> **Problem requirements**
Put every line of the items below into a numbered list, leaving out the blank lines.

> **Records provided**
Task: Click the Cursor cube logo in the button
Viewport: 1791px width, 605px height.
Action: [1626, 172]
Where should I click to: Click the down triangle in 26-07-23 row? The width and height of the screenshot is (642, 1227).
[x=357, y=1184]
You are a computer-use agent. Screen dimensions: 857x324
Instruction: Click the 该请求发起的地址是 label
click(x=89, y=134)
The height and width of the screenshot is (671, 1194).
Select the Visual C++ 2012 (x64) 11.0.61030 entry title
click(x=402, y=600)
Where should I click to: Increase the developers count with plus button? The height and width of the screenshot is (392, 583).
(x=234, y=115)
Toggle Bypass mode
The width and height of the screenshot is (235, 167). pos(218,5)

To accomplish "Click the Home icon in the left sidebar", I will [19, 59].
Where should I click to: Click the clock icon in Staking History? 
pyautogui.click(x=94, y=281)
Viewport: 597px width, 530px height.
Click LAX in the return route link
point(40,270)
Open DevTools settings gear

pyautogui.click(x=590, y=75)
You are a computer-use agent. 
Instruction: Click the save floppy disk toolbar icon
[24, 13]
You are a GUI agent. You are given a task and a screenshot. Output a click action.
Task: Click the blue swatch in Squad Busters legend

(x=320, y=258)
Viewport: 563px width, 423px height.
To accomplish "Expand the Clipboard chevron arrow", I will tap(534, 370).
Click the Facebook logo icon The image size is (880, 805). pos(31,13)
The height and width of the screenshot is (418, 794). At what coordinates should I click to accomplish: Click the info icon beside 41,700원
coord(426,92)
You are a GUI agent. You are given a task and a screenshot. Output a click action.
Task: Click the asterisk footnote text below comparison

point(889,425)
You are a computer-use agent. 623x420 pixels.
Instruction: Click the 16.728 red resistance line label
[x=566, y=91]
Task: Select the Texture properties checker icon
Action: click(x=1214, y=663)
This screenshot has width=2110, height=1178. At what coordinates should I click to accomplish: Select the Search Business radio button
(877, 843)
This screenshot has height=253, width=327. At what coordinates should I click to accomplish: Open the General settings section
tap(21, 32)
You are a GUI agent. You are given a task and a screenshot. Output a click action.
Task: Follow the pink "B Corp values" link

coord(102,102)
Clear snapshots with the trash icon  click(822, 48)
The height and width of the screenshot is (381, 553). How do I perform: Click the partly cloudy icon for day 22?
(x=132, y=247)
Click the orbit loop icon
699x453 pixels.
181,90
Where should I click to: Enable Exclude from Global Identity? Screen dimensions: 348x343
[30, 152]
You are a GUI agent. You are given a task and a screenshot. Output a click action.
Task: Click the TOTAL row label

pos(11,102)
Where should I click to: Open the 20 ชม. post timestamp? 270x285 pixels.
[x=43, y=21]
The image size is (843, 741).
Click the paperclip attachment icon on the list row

> **Written solution**
1. Task: Click the Cursor cube logo in the button
2. Viewport: 1791px width, 605px height.
3. Action: [1626, 172]
4. Where should I click to: Click the down triangle in 26-07-23 row? The width and height of the screenshot is (642, 1227).
5. [x=357, y=1184]
6. You are a computer-use agent. Screen dimensions: 857x324
7. Instruction: Click the 该请求发起的地址是 label
8. click(x=89, y=134)
9. The height and width of the screenshot is (671, 1194).
10. Select the Visual C++ 2012 (x64) 11.0.61030 entry title
11. click(x=402, y=600)
12. Where should I click to: Increase the developers count with plus button? The height and width of the screenshot is (392, 583).
13. (x=234, y=115)
14. Toggle Bypass mode
15. The width and height of the screenshot is (235, 167). pos(218,5)
16. To accomplish "Click the Home icon in the left sidebar", I will [19, 59].
17. Where should I click to: Click the clock icon in Staking History? 
18. pyautogui.click(x=94, y=281)
19. Viewport: 597px width, 530px height.
20. Click LAX in the return route link
21. point(40,270)
22. Open DevTools settings gear
23. pyautogui.click(x=590, y=75)
24. You are a computer-use agent. 
25. Instruction: Click the save floppy disk toolbar icon
26. [24, 13]
27. You are a GUI agent. You are given a task and a screenshot. Output a click action.
28. Task: Click the blue swatch in Squad Busters legend
29. (x=320, y=258)
30. Viewport: 563px width, 423px height.
31. To accomplish "Expand the Clipboard chevron arrow", I will tap(534, 370).
32. Click the Facebook logo icon The image size is (880, 805). pos(31,13)
33. The height and width of the screenshot is (418, 794). At what coordinates should I click to accomplish: Click the info icon beside 41,700원
34. coord(426,92)
35. You are a GUI agent. You are given a task and a screenshot. Output a click action.
36. Task: Click the asterisk footnote text below comparison
37. point(889,425)
38. You are a computer-use agent. 623x420 pixels.
39. Instruction: Click the 16.728 red resistance line label
40. [x=566, y=91]
41. Task: Select the Texture properties checker icon
42. Action: click(x=1214, y=663)
43. This screenshot has width=2110, height=1178. At what coordinates should I click to accomplish: Select the Search Business radio button
44. (877, 843)
45. This screenshot has height=253, width=327. At what coordinates should I click to accomplish: Open the General settings section
46. tap(21, 32)
47. You are a GUI agent. You are given a task and a screenshot. Output a click action.
48. Task: Follow the pink "B Corp values" link
49. coord(102,102)
50. Clear snapshots with the trash icon  click(822, 48)
51. The height and width of the screenshot is (381, 553). How do I perform: Click the partly cloudy icon for day 22?
52. (x=132, y=247)
53. Click the orbit loop icon
54. 699x453 pixels.
55. 181,90
56. Where should I click to: Enable Exclude from Global Identity? Screen dimensions: 348x343
57. [30, 152]
58. You are a GUI agent. You are given a task and a screenshot. Output a click action.
59. Task: Click the TOTAL row label
60. pos(11,102)
61. Where should I click to: Open the 20 ชม. post timestamp? 270x285 pixels.
62. [x=43, y=21]
63. The image size is (843, 741).
64. Click the paperclip attachment icon on the list row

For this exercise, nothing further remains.